Work required.
Please repeat exactly, and only, the lines from the one containing "Click the Youseeme building logo" through the end of the records below, with no pictures.

Saved data entries:
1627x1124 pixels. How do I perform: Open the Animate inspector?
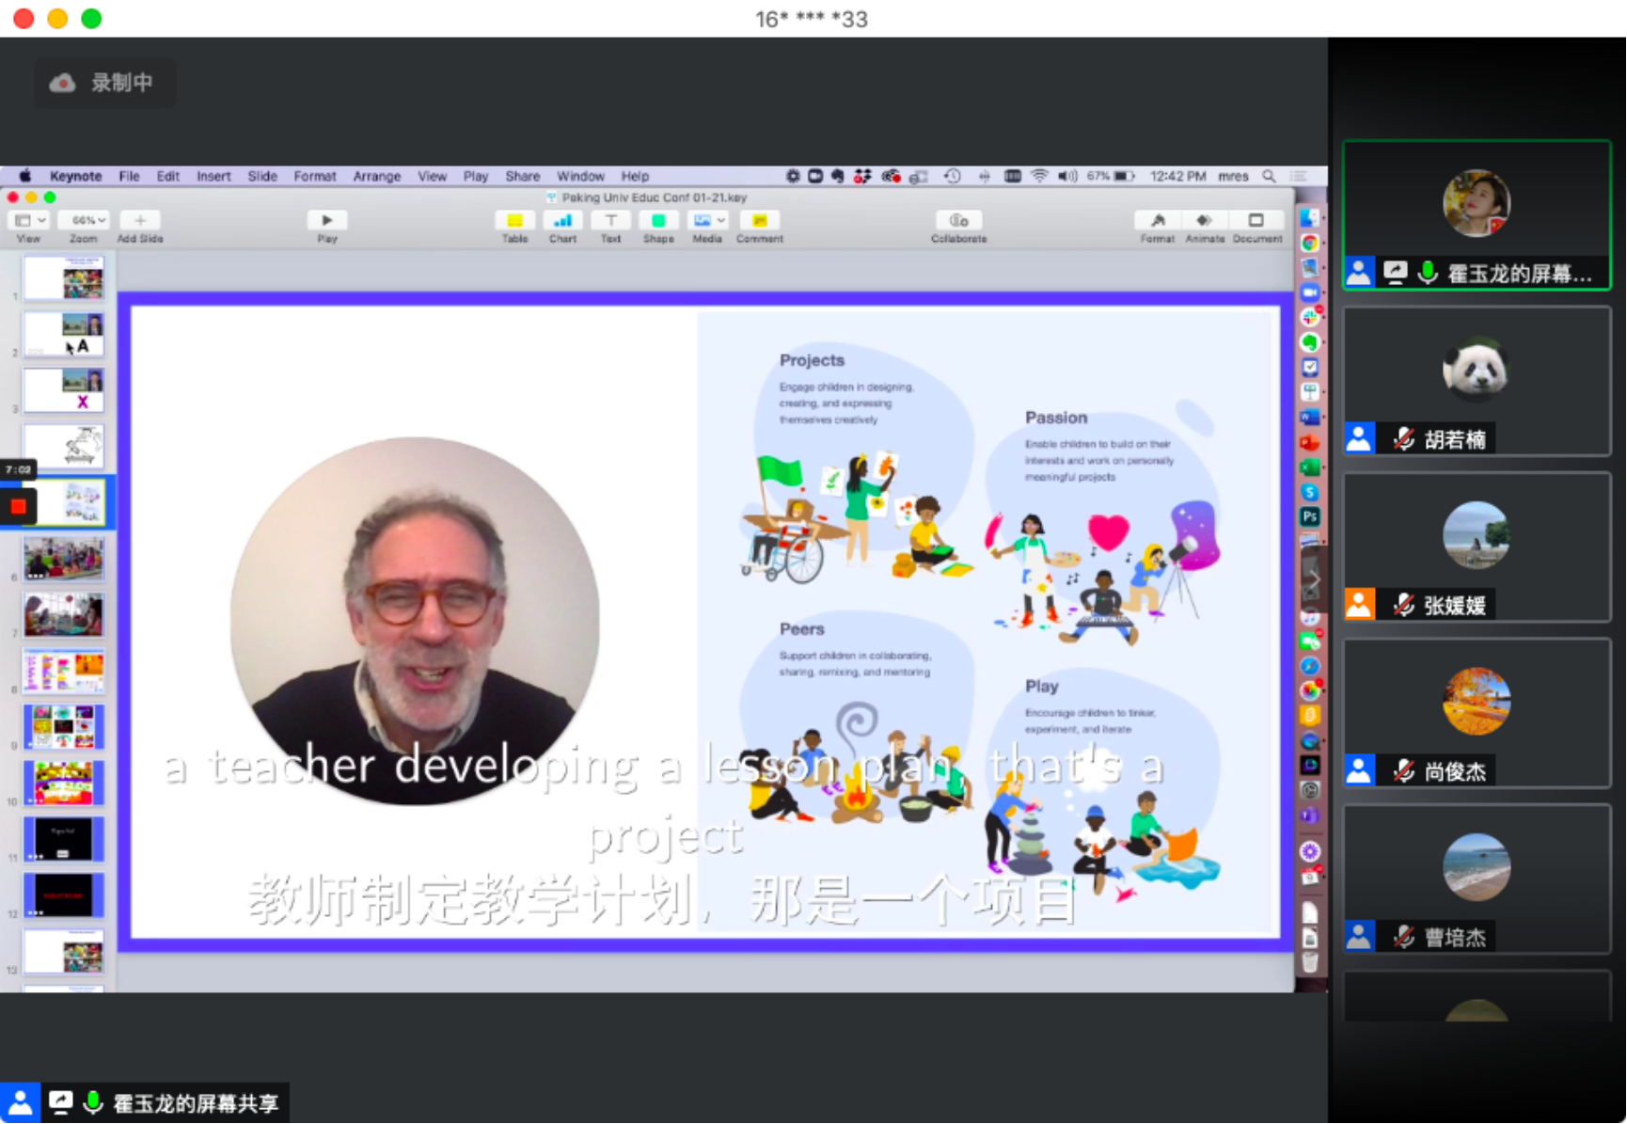[1204, 221]
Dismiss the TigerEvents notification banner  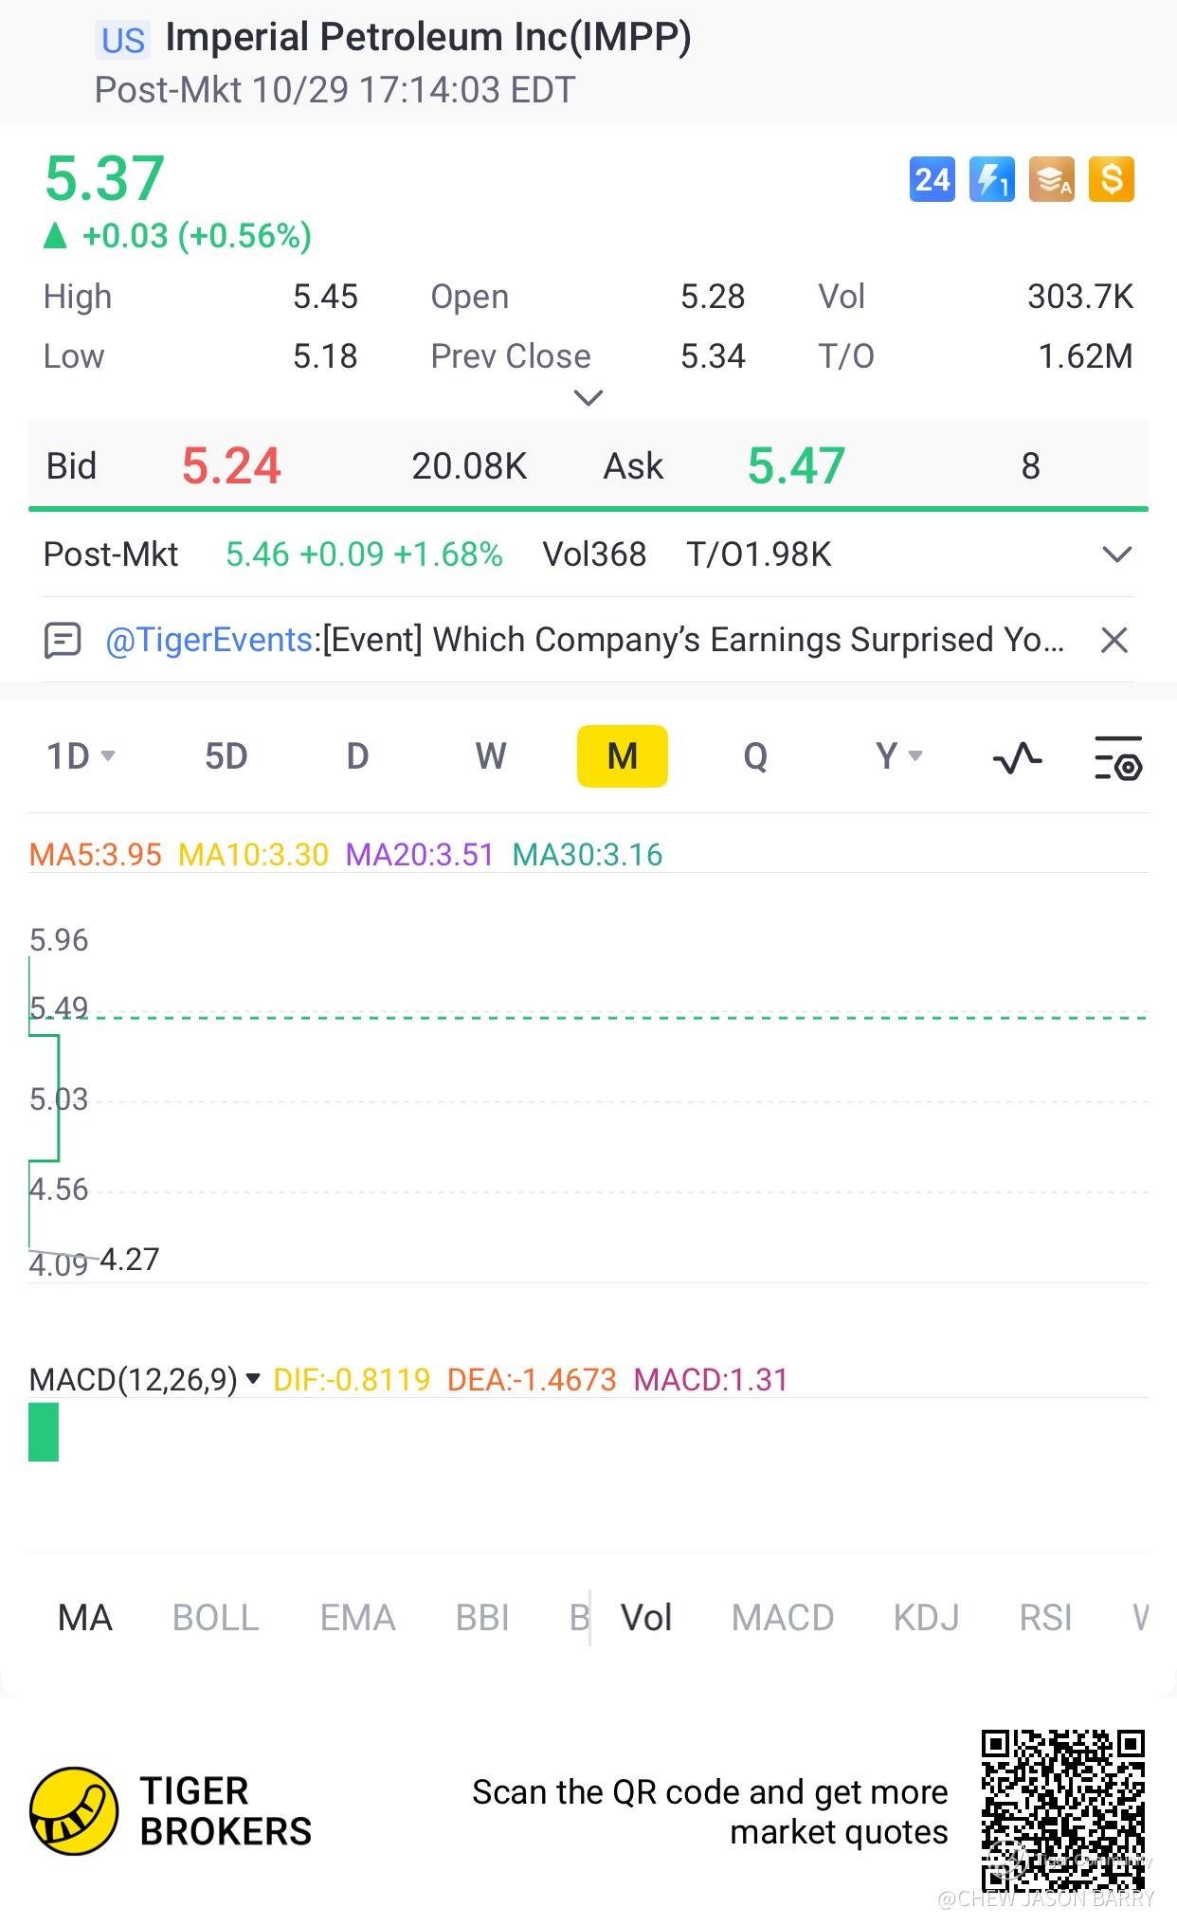click(1114, 641)
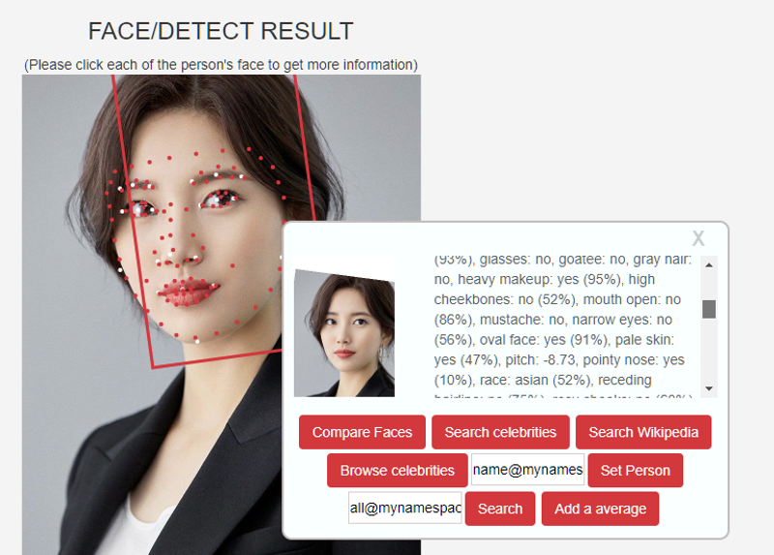Screen dimensions: 774x555
Task: Click Browse celebrities button
Action: pos(397,470)
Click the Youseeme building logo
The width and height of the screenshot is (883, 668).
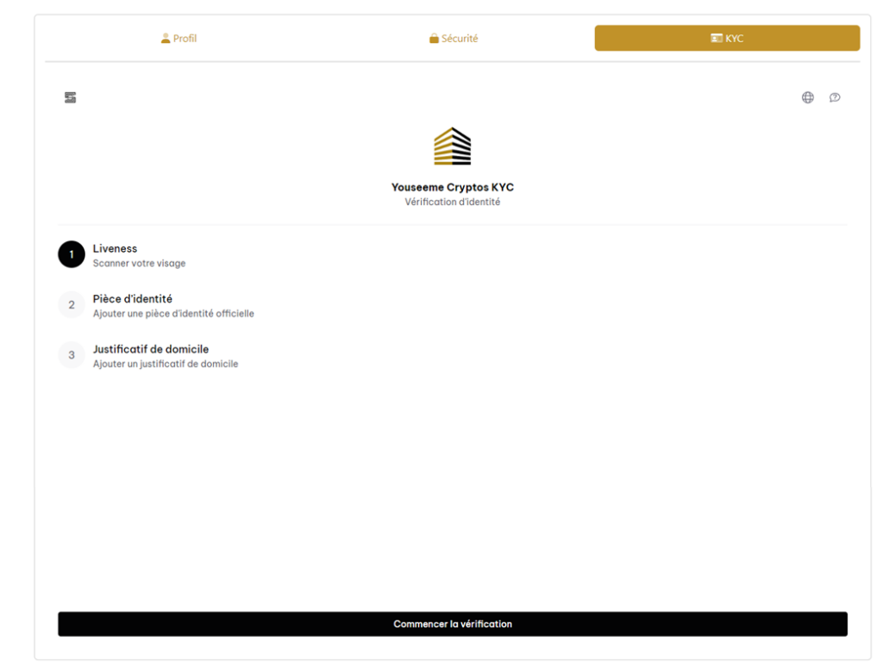click(452, 147)
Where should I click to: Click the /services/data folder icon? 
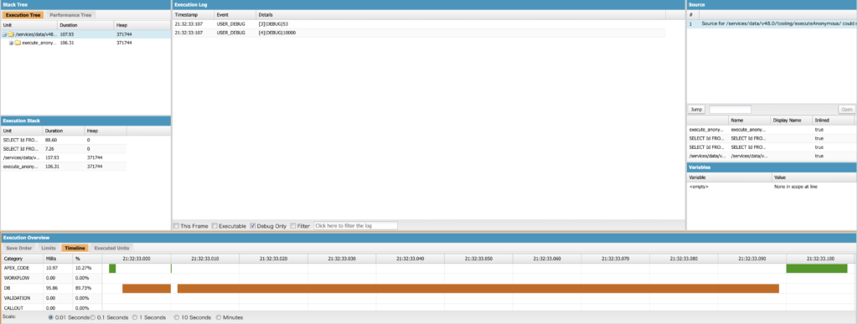(11, 34)
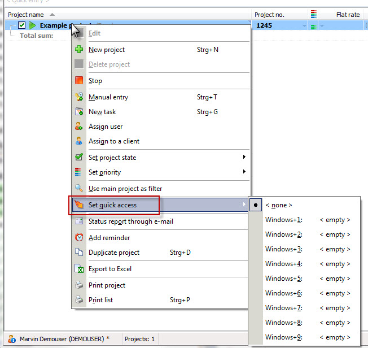Click the magnifier Use main project filter icon

79,188
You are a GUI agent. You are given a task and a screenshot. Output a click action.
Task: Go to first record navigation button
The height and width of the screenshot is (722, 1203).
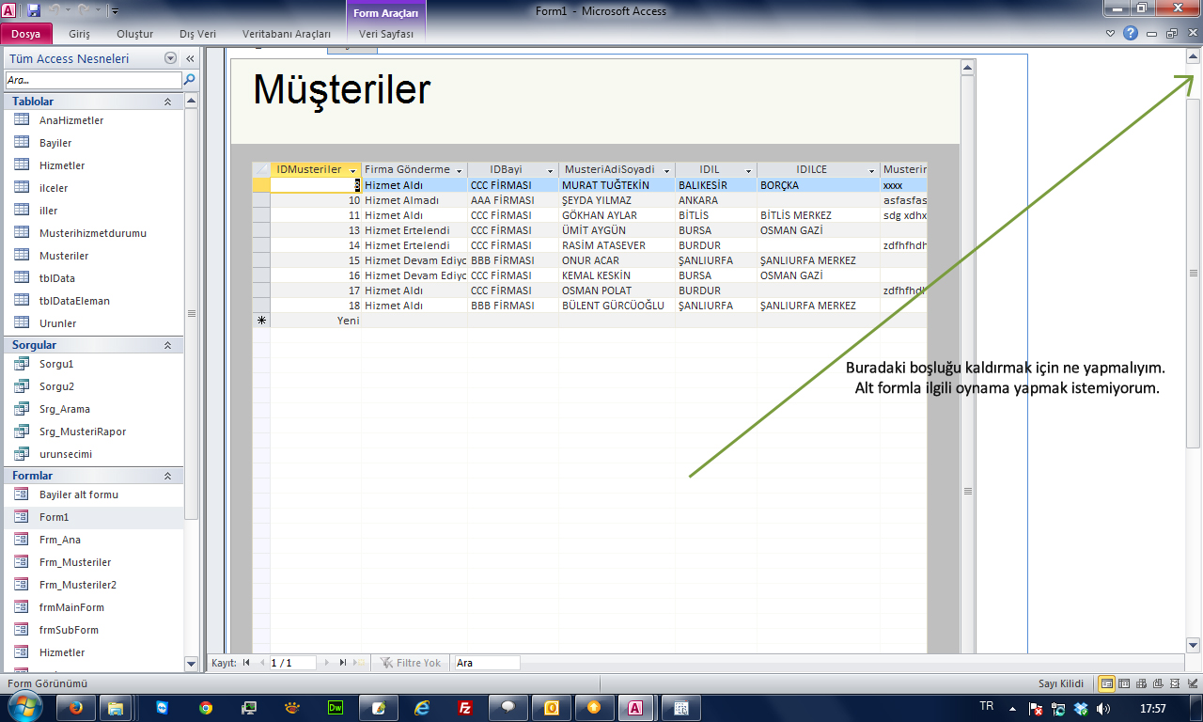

Response to the exercise.
Click the Youseeme building logo
The width and height of the screenshot is (883, 668).
click(452, 147)
Where should I click to: Click the /services/data folder icon? 
(11, 34)
Click the magnifier Use main project filter icon

79,188
You are a GUI agent. You are given a task and a screenshot. Output a click action.
Task: Go to first record navigation button
The height and width of the screenshot is (722, 1203).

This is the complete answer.